Restriction on Simultaneous Long and Short Positions

It's important to note that you cannot hold both long and short positions on the same stock within the same securities account. If you attempt to short sell the same quantity of stock you currently hold, it will be treated as closing your position. Selling more than you own will cause the order to be rejected. To initiate a trade in the opposite direction, you must first close your existing position (i.e., sell your held shares) and then place the new short selling order. For instance, if you possess 200 shares of BABA and wish to short sell, you must sell these 200 shares before placing a short selling order. An attempt to directly sell 400 shares will lead to order rejection.

Similarly, if you have shorted a stock and wish to buy a greater number of shares than your short position, the order will not proceed. You must first cover the short position (i.e., repurchase the shorted shares) before placing a new buy order. For example, with a short position of 200 shares in BABA, all 200 shares must be bought back before executing a new buy order. Attempting to purchase 400 shares outright will result in order failure.

If a dividend is paid while you are short selling, the short seller must compensate the lender with the equivalent dividend amount.

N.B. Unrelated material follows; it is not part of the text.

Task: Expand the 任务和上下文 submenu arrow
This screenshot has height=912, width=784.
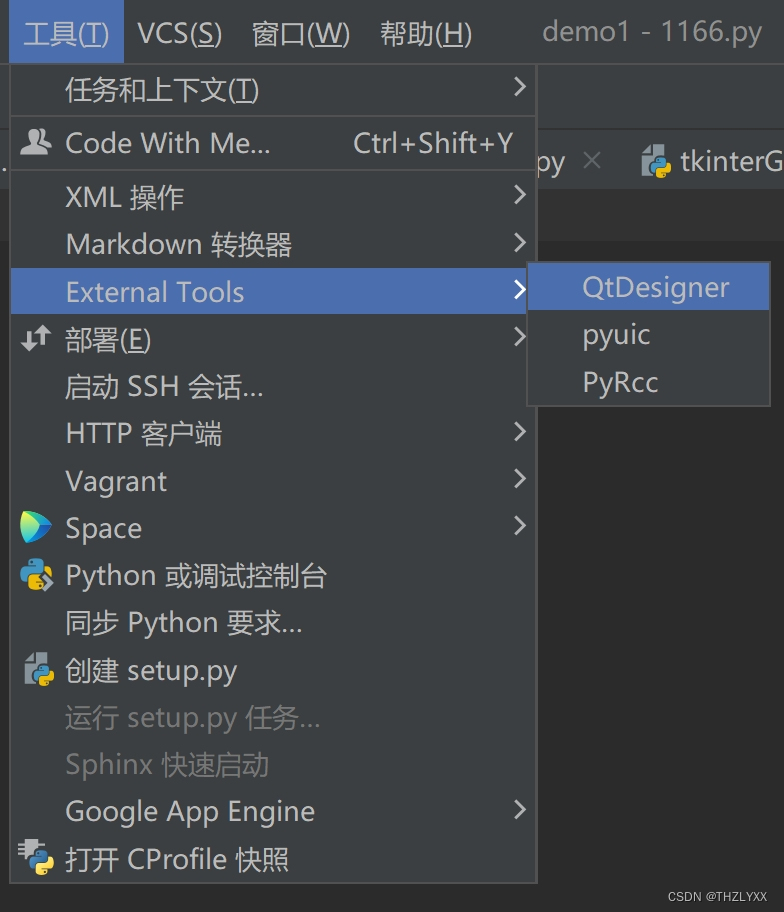Action: [519, 88]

When you short sell a stock, you're selling shares you've borrowed, not owned. Therefore, any dividends paid during your short selling period are rightfully owed to the lender of the shares. If a dividend is distributed while you hold a short position and you still maintain that position one trading day before the ex-dividend date, Long Bridge Securities will deduct the equivalent dividend amount from your account on the dividend payout date. To avoid this charge, you can close your position one trading day before the ex-dividend date.

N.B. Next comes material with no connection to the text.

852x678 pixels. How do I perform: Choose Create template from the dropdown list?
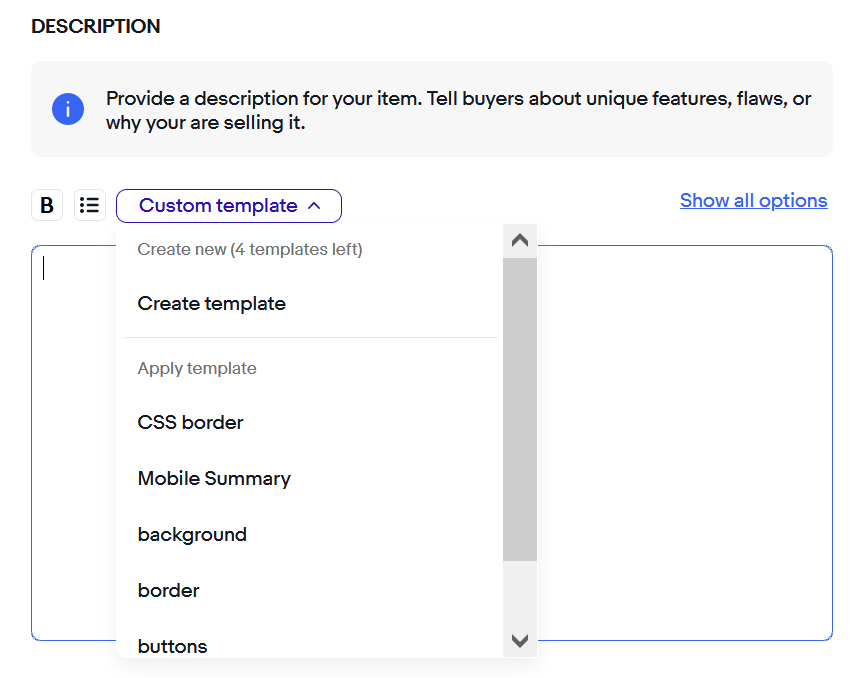(x=211, y=304)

The risks of short-selling (securities financing) in US stocks include:

Asymmetrical Risk and Reward

The asymmetry between risk and reward is an inherent risk of short-selling. Theoretically, when an investor buys a stock, the maximum potential loss is the stock price dropping to zero, which equals a loss of 100%. However, when an investor short sells a stock, the potential loss is unlimited as the stock price could continue to rise, potentially resulting in a loss of 200%, 300%, or more.

Time Cost

Time factor must be taken into consideration when selling short. On the one hand, short selling incurs interest costs every day, which accumulate over time. On the other hand, the greatest uncertainty in short-selling comes from time. If investors hold a short position for a long time, they may have to endure losses caused by fluctuations in stock prices.

Borrowing Risk

After placing a short-selling order, the borrowing fee rate remains variable. The borrowing fee that investors ultimately pay is calculated based on the actual borrowing fee for each day from T+1 and is settled monthly. No one can predetermine the short-selling borrowing rate. If the short-selling demand for a stock significantly increases during the period when investors hold its short position, it may lead to a substantial increase in borrowing fee rate, and investors will have to bear the increased short-selling costs. In some cases, this may result in losses in the short position.

Corporate Actions

Some corporate actions (such as mergers, acquisitions, dividend payments, etc) may increase short-selling costs. For example, when a company announces a dividend payment, it usually reduces the supply of the shares in the market, which may lead to higher short selling costs.

Delisting and Suspension

When a stock is delisted or suspended from trading, investors may not be able to cover their short positions because the stock cannot be traded. However, the securities financing activity is still recorded and it can only be terminated when the delisting process is completed or trading is resumed. This process may take several days, months, or even longer, especially when the company undergoes bankruptcy liquidation. During this period, investors have to continue to pay securities borrowing fees based on the delisting price or the price of the latest trading day, which can sometimes be very high.